Selain miskin, mereka akan sulit bertahan hidup jika pola pola pembangunan yang dilakukan negara itu mengancam ekosistem tempat tumpuhan hidup mereka. Tangisan bumi adalah jeritan orang-orang miskin. Begitulah pesan dari Leonardo Boff dalam bukunya Cry of the Earth, Cry of the Poor yang terbit tahun 1997 silam. Karenanya, ekologi pembebasan tak dapat dipisahkan. Jika mau membebaskan orang miskin, harus cegah kehancuran lingkungan hidup.
Tiga tahun sebelum Paus Fransiskus mengeluarkan ensiklik Laudato Si’ (2015), satu ensiklik bercorak ajaran sosial Gereja Katolik dalam fokus ekologi, Konferensi Waligereja Indonesia (KWI) telah menyampaikan Pesan Pastoral Sidang KWI Tahun 2012 tentang Ekopastoral. Dengan pesan tersebut, Gereja ingin terlibat dalam usaha bersama melestarikan menjaga keutuhan ciptaan dan kelestarian lingkungan.
Inilah perspektif penting dalam rangka menciptakan ruang bagi pahlawan pada era ekologi. Prinsipnya, siapa pun yang berkomitmen untuk menjaga keutuhan ciptaan dan kelestarian lingkungan hidup pantas disebut pahlawan pada era ekologi justru karena kita sedang berperang melawan krisis ekologi yang tak kunjungan berakhir, bahkan kian tragis. Agar layak menjadi pahlawan lingkungan pada era ekologi, kita harus melakukan pertobatan ekologis.

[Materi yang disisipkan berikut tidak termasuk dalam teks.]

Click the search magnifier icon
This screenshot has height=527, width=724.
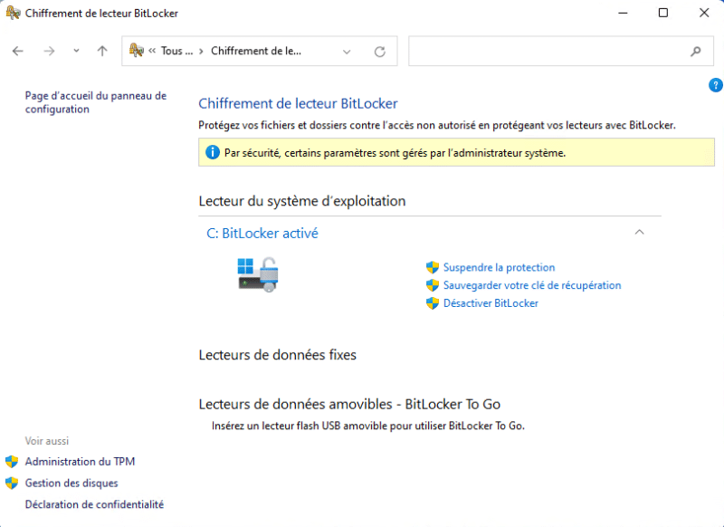tap(696, 52)
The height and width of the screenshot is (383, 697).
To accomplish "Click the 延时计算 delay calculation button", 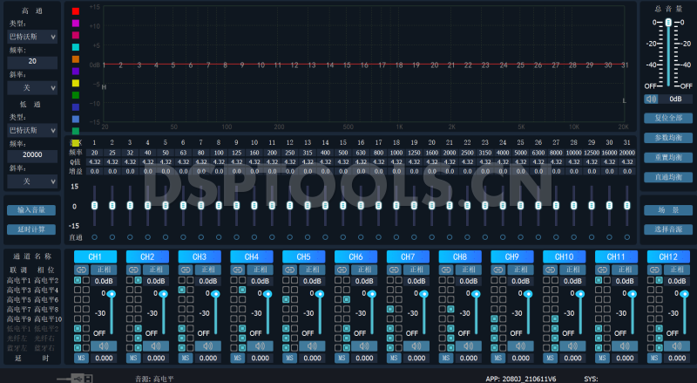I will (x=30, y=229).
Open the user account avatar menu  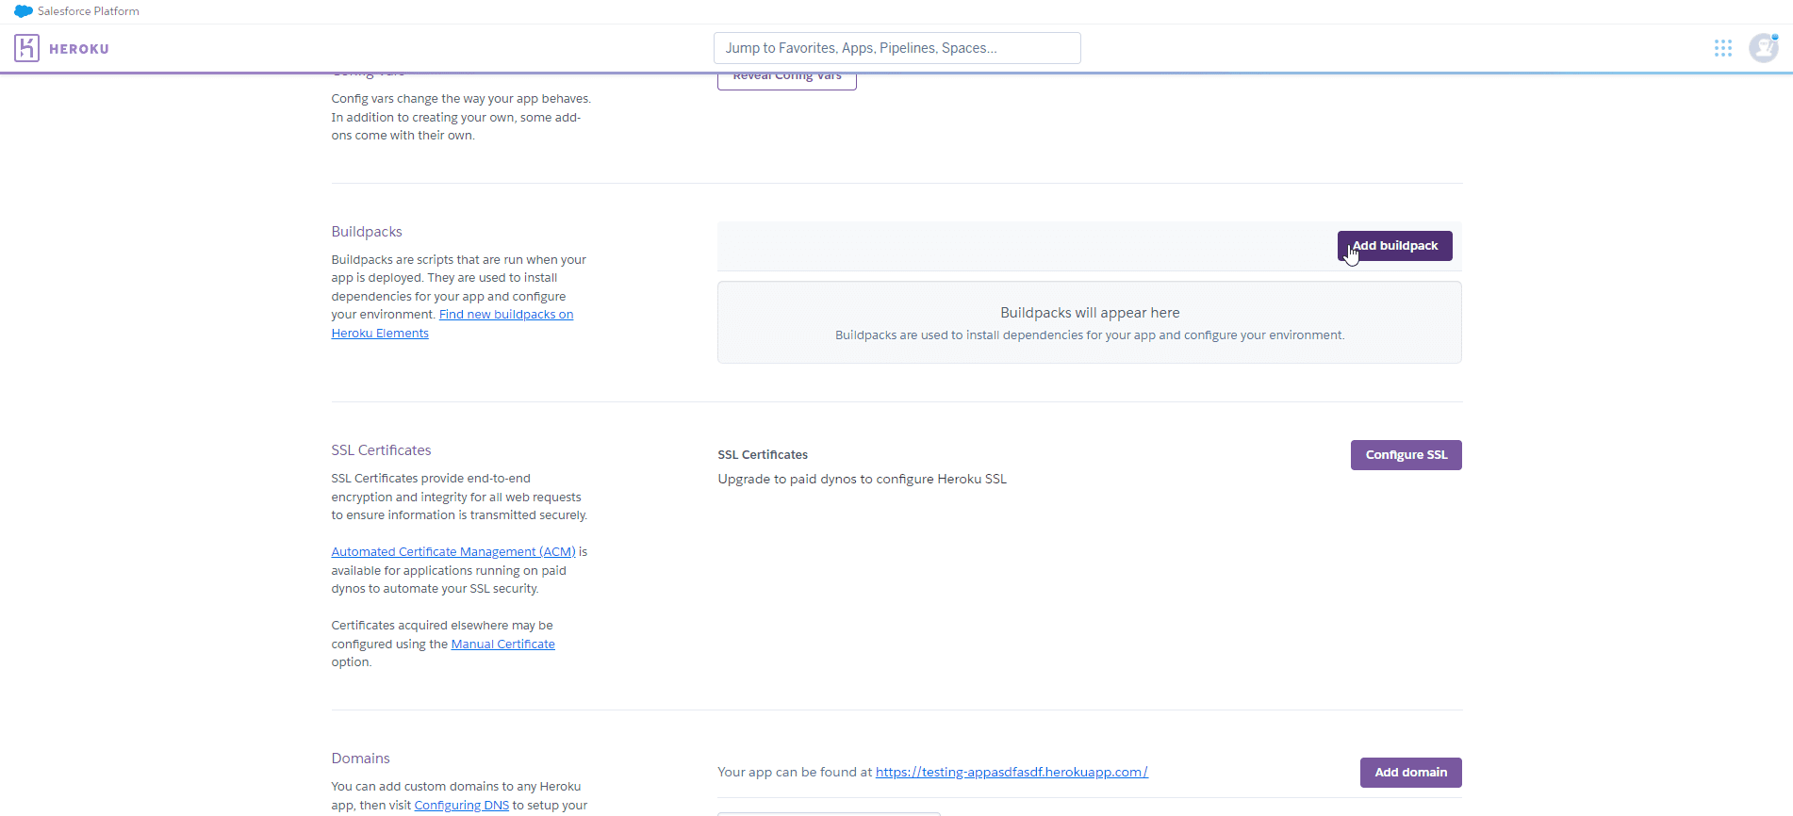[1763, 48]
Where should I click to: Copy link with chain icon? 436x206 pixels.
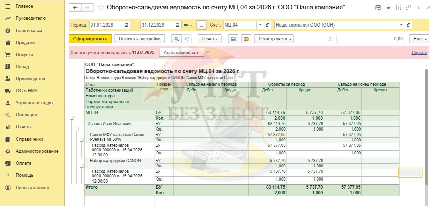pyautogui.click(x=408, y=7)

Haedar Nashir juga banyak menyampaikan pembelaaan yang keras bagi tata kelola lingkungan hidup yang lebih adil dan juga lebih berparadigma ekologis. “Jangan sampai segolongan kecil orang menguasai hajat hidup rakyat dan kekuatan sumber daya alam kita hanya untuk kepentingan mereka” (Haedar Nashir, 2018).